Dftio
dftio is to assist machine learning communities to transcript DFT output into a format that is easy to read or used by machine learning models.
Install / Use
/learn @deepmodeling/DftioREADME
dftio
dftio is to assist machine learning communities in transcribing and manipulating DFT output into a format that is easy to read or used by machine learning models.

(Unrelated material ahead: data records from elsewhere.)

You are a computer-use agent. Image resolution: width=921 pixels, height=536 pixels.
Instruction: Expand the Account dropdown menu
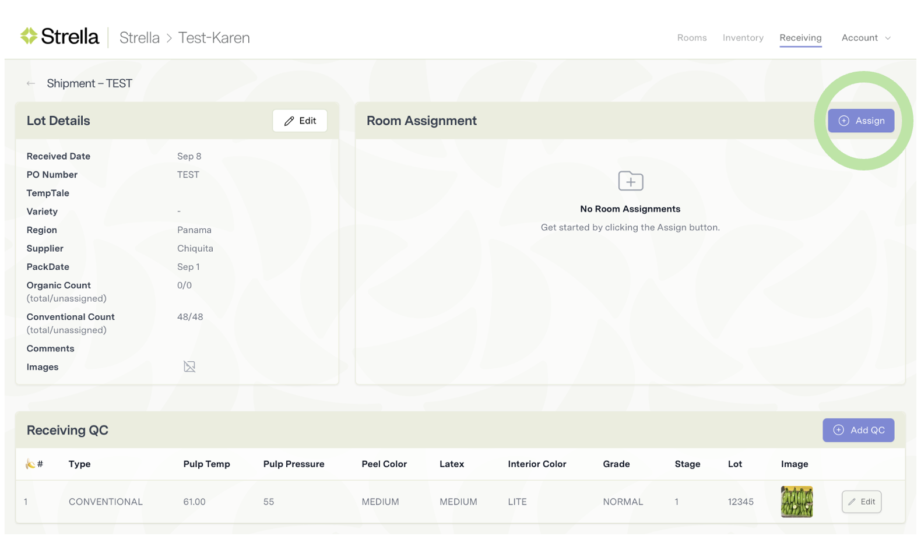[859, 38]
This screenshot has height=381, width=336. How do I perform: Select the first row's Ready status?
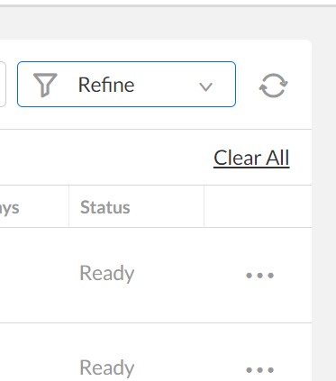coord(107,273)
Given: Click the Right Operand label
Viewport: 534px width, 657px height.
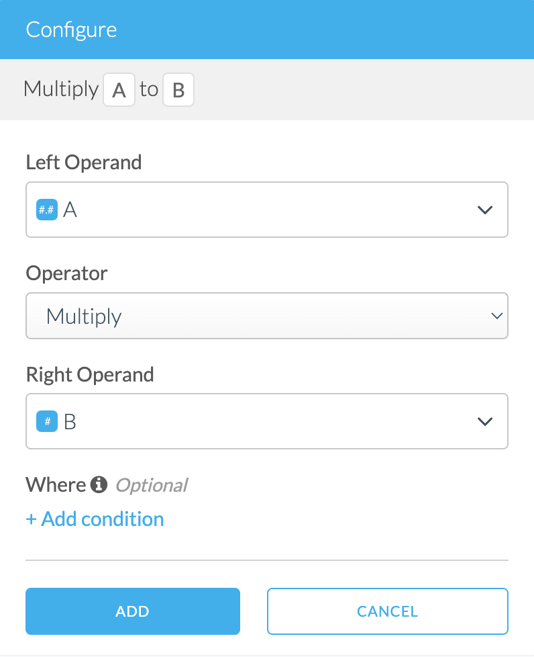Looking at the screenshot, I should click(90, 374).
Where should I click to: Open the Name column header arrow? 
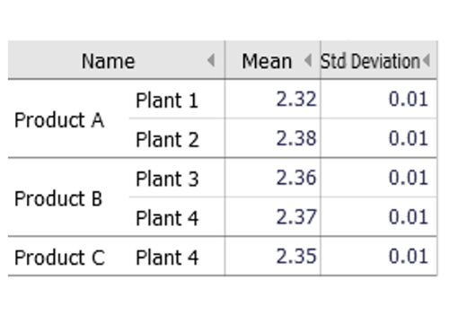point(211,61)
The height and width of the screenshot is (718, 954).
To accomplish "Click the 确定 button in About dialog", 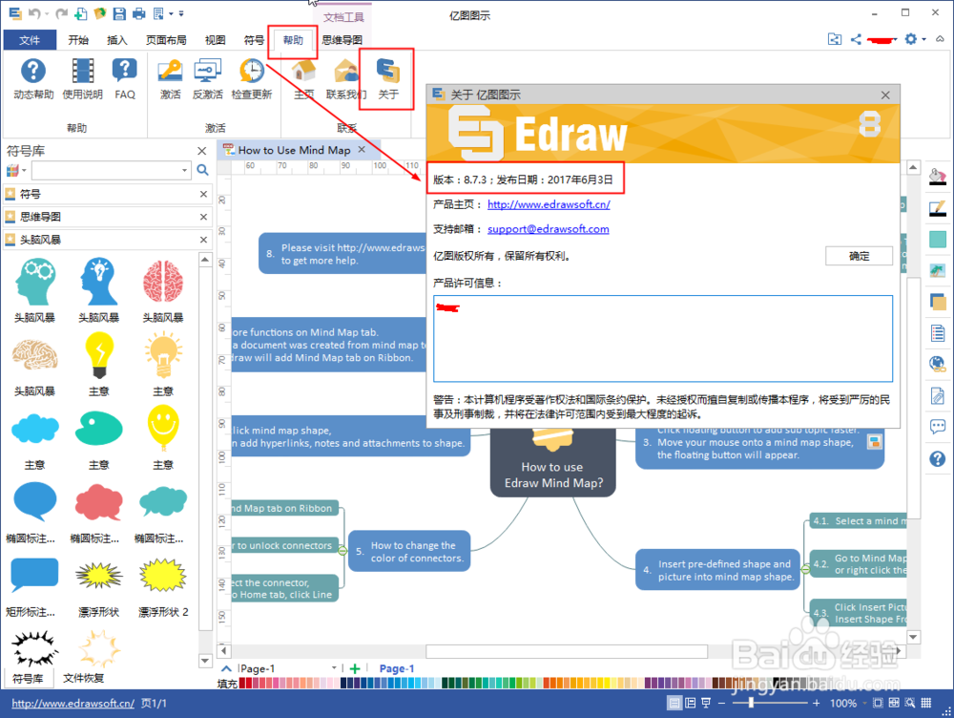I will [x=858, y=256].
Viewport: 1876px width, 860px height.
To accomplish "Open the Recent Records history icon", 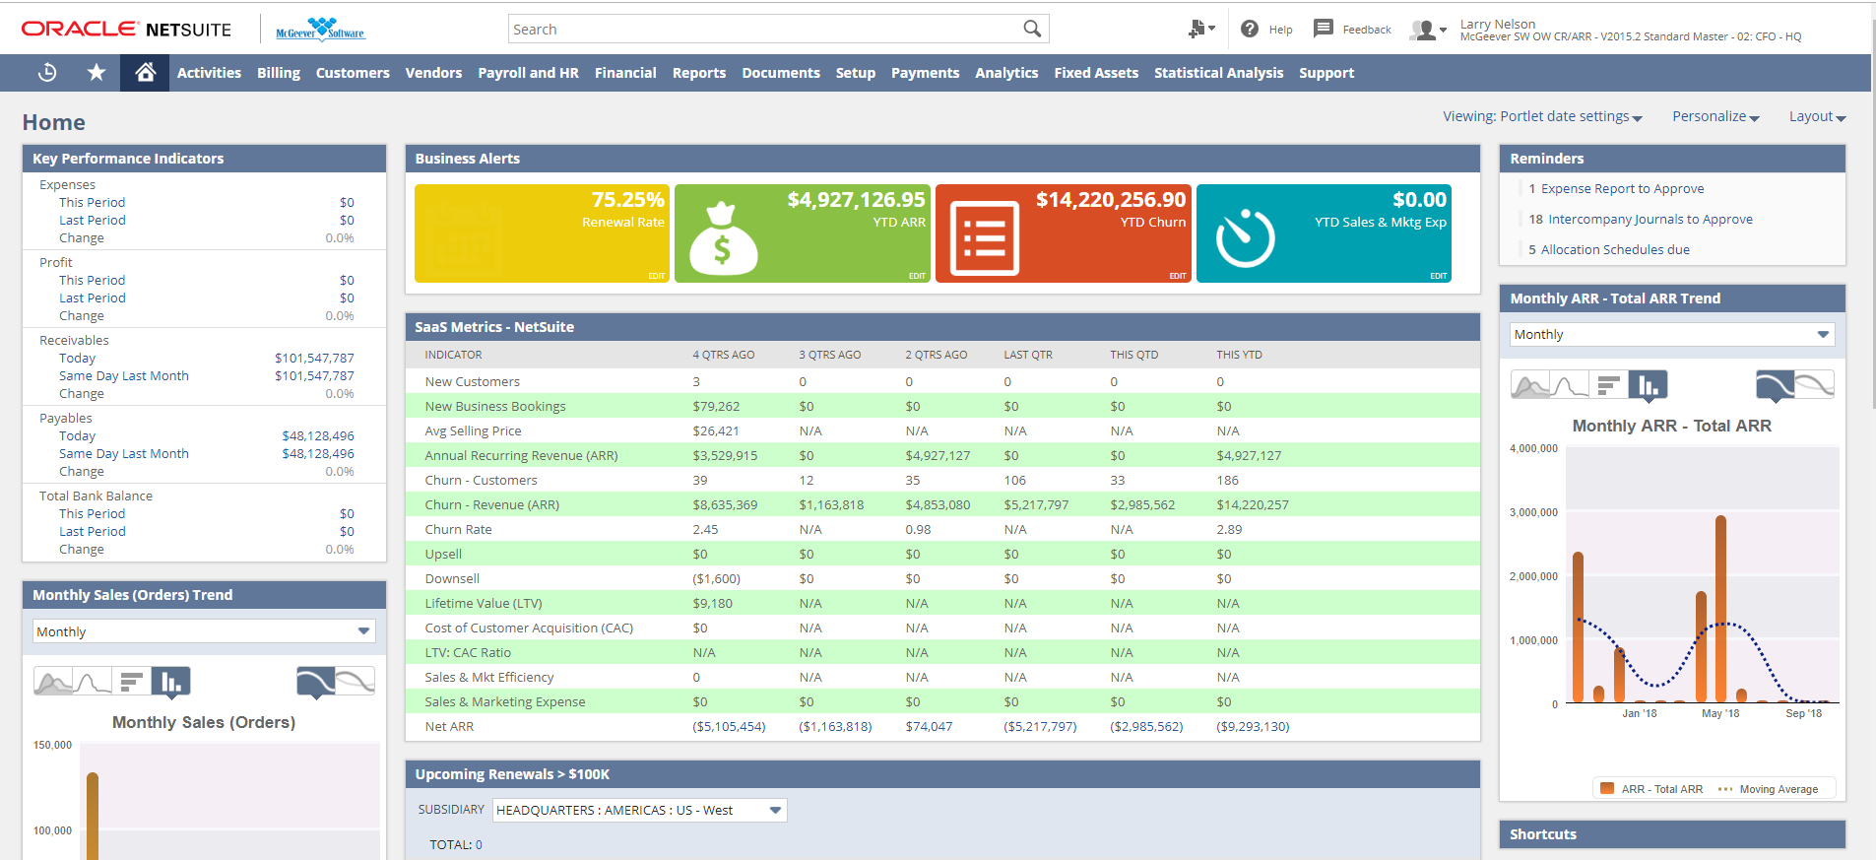I will (x=47, y=73).
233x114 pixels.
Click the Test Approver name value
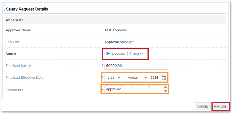click(116, 30)
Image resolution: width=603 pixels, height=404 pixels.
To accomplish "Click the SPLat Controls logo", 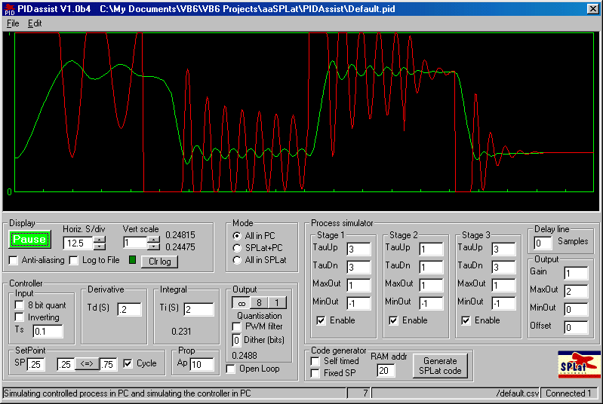I will tap(577, 365).
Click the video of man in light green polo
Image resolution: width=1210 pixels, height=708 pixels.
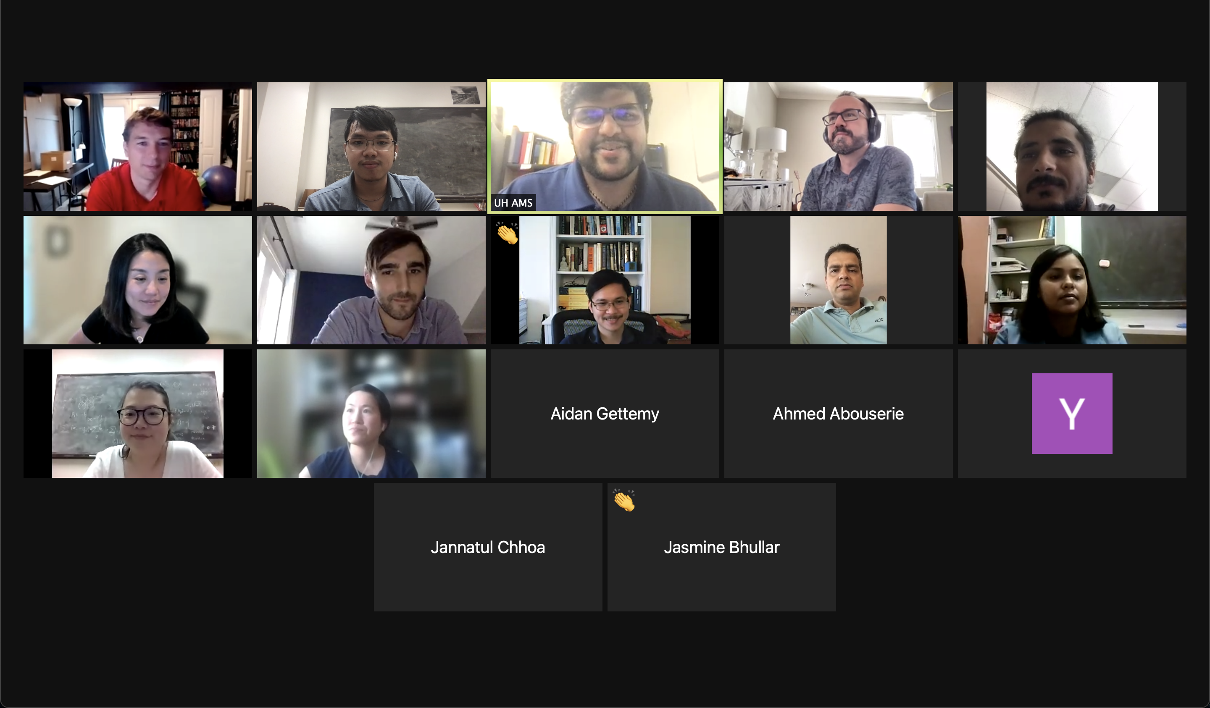[838, 280]
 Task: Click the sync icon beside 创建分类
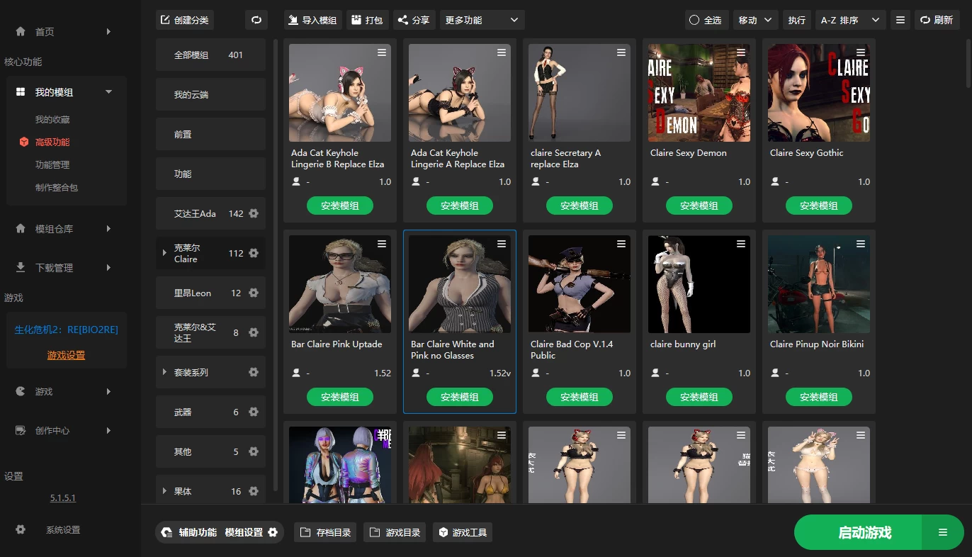coord(256,20)
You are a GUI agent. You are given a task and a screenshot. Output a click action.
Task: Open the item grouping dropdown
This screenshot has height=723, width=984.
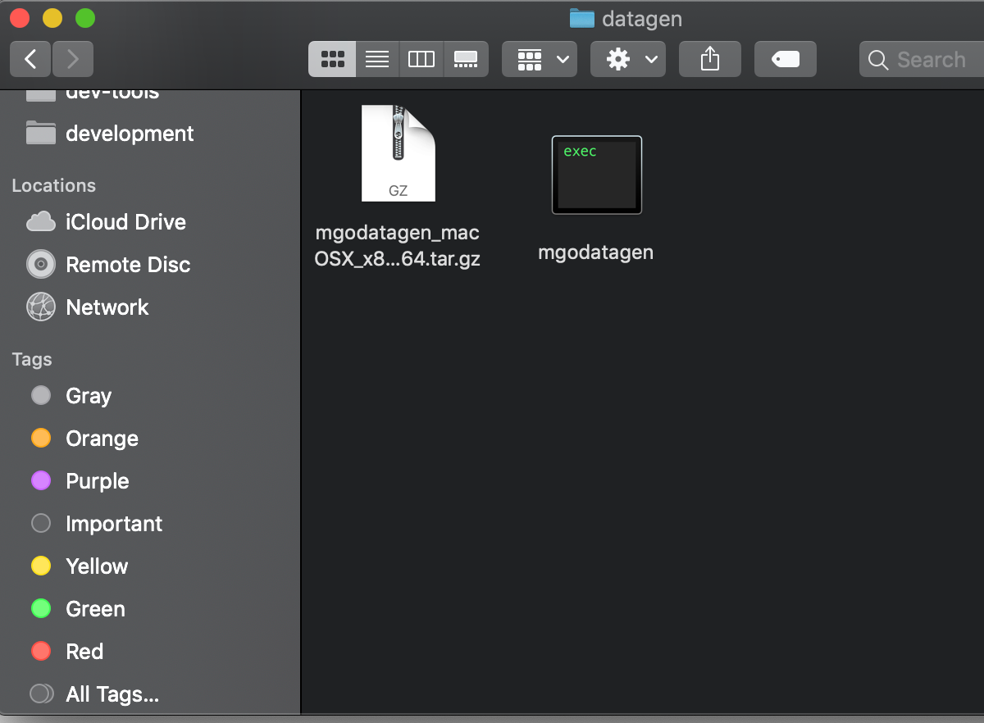(x=539, y=58)
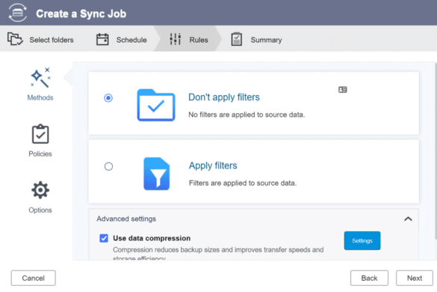Open the Policies clipboard icon
The width and height of the screenshot is (437, 292).
coord(40,134)

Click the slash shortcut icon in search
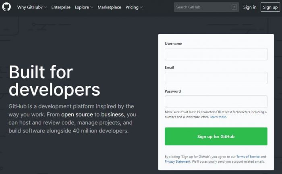click(x=234, y=7)
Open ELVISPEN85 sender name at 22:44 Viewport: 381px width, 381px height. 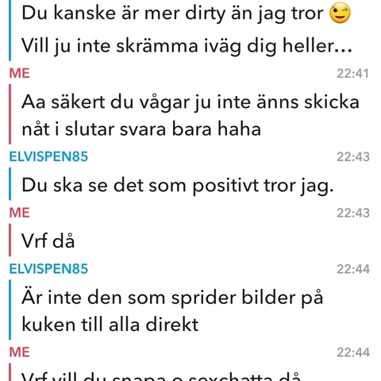(48, 269)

dftio uses multiprocessing to paralleling the processing, and provide a standard dataset class that reads the processed dataset directly.
Installation
Using the install script (Recommended)
The easiest way to install dftio is using the provided installation script:
# CPU version (default)
./install.sh
# Or for GPU with CUDA 12.1
./install.sh cu121
Manual installation with UV
If you prefer manual installation:
# Install UV if you haven't already
pip install uv
# Install dftio (CPU version)
uv sync
# Or for GPU version
uv sync --find-links https://data.pyg.org/whl/torch-2.5.0+cu121.html
Using pip (from PyPI - coming soon)
pip install dftio
Note: dftio depends on torch-scatter which requires special handling. The install script automatically manages this for you.
Supports
Current:
| Package | Structure | Eigenvalues | Hamiltonian | Density matrix | Overlap matrix | Total energy | |:--------:|:---------:|:-----------:| :----: | :----: | :----: | :----: | | ABACUS | √ | √ | √ | √ | √ | √ | | RESCU | √ | | √ | | √ | | | SIESTA | √ | | √ | √ | √ | | | Gaussian | √ | | √ | √ | √ | | | VASP | √ | √ | | | | √ | | PYATB | √ | √ | | | | |
Ongoing:
- Charge Density
- Atomic Orbitals
- Wave Function
- Wave Function Coefficients
- Total Energy
How to use
To parse the DFT output files into readable data format, user can follows:
usage: dftio parse [-h] [-ll {DEBUG,3,INFO,2,WARNING,1,ERROR,0}] [-lp LOG_PATH] [-m MODE] [-n NUM_WORKERS] [-r ROOT] [-p PREFIX] [-o OUTROOT] [-f FORMAT] [-ham] [-ovp] [-dm] [-eig] [-min BAND_INDEX_MIN]
options:
-h, --help show this help message and exit
-ll {DEBUG,3,INFO,2,WARNING,1,ERROR,0}, --log-level {DEBUG,3,INFO,2,WARNING,1,ERROR,0}
set verbosity level by string or number, 0=ERROR, 1=WARNING, 2=INFO and 3=DEBUG (default: INFO)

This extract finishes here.